Sultan İbn Kalavun’un İbn Teymiyye Hakkındaki Emirnâmesi adlı makalemize ayetle başlayalım. << Rahman ve rahim olan Allah’ın adıyla… Bütün hamdler, herhangi bir şeye benzemekten münezzeh ve herhangi bir şey kendisine eş olmaktan uzak olan Allah’a olsun. Nitekim Allahü Teâlâ, << Hiçbir nesne kendisine benzemez, gerçekten işitici, görücü ancak O’dur. >> (Şûra, 11) diye buyurmuştur. Kitap ve Sünnetle amel etmemizi emir ve ilham eylediği ve zamanımızda dinde şek ve şüpheyi ortadan kaldırdığı için O’na hamdederim. İhlâsı nedeniyle (Kıyamet Günü) akıbetinin ve dönüş yerinin güzelliğini umut eden ve Allah’ın << Nerede olsanız o sizinledir ve Allah ne yaptığınızı bilir. >> (Hadid, s.) -meâlen- buyurduğu âyet-i celileye dayanarak Yaradanı cihetten tenzih ederek, << Lâ ilâhe illallah >> (Ondan başka hak bir ilah bulunmadığına), O tektir, ortağı yoktur, diye şehadet ederim.
Ve yine şehâdet ederiz ki, Efendimiz Muhammed O’nun kulu ve elçisidir.

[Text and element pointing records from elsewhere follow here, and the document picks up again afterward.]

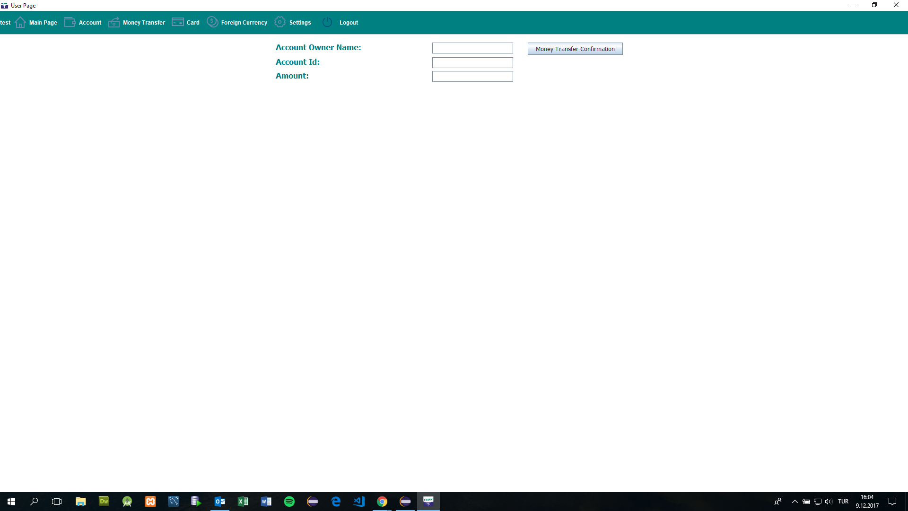Open the Main Page home icon
Viewport: 908px width, 511px height.
[20, 22]
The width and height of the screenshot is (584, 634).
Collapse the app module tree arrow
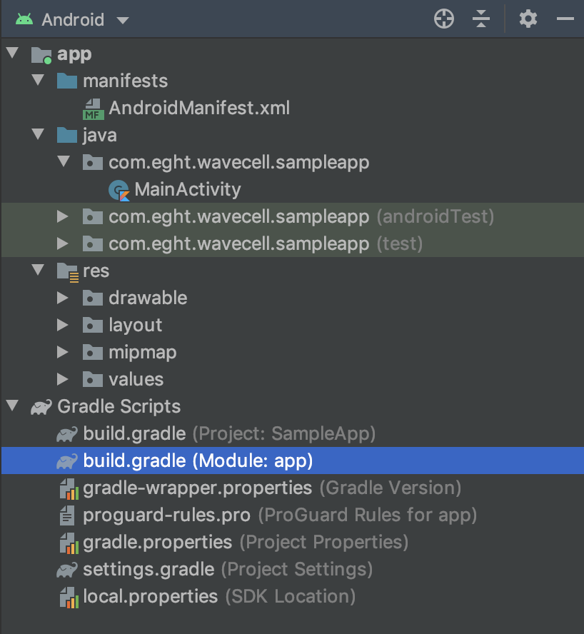coord(13,54)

O Rasûlü ki, Allah’ın razı olduğu yola sülûk edene kurtuluş yönünü göstermiş ve Allah’ın eserlerinde tefekkür etmeyi emr ile Zatında edilmesini yasaklamıştır. Allah, onun, âl ve ashabının üzerine salat ü selâm eylesin. O âl ve ashab ki, imanın alâmetleri onların himmetiyle yükseldi, bu dinin esaslarını onlarla güçlendirdi ve onların vasıtasıyla haktan ayrılıp bid’atlara yönelen kimsenin çıkarttığı yangını söndürdü.
Bundan sonra derim ki: Şer’i kaideler, yürürlükteki İslâmî kurallar, imanın ilmî rükünleri ve kabul edilen din mezhepleri bu dini esaslarıdırlar. Bunlar, dinde herkesin müracaat kaynaklarıdır. O yollara sülûk eden kimse, büyük zafere ulaşır, onları terkeden kimse, şüphesiz elem verici bir azaba müstahak olacaktır.
İşte bu nedenle, bu esasların hükümlerinin muhafaza edilmesini ve devamını tekid etmek, bu ümmetin inancını ihtilaftan korumak, ittifak, şefkat ve rahmet terazisini doğru tutmak, bid’atten mütevellit fitneyi söndürmek, din ahkâmını parçalayan kimselerin toplantılarını dağıtmak vâciptir.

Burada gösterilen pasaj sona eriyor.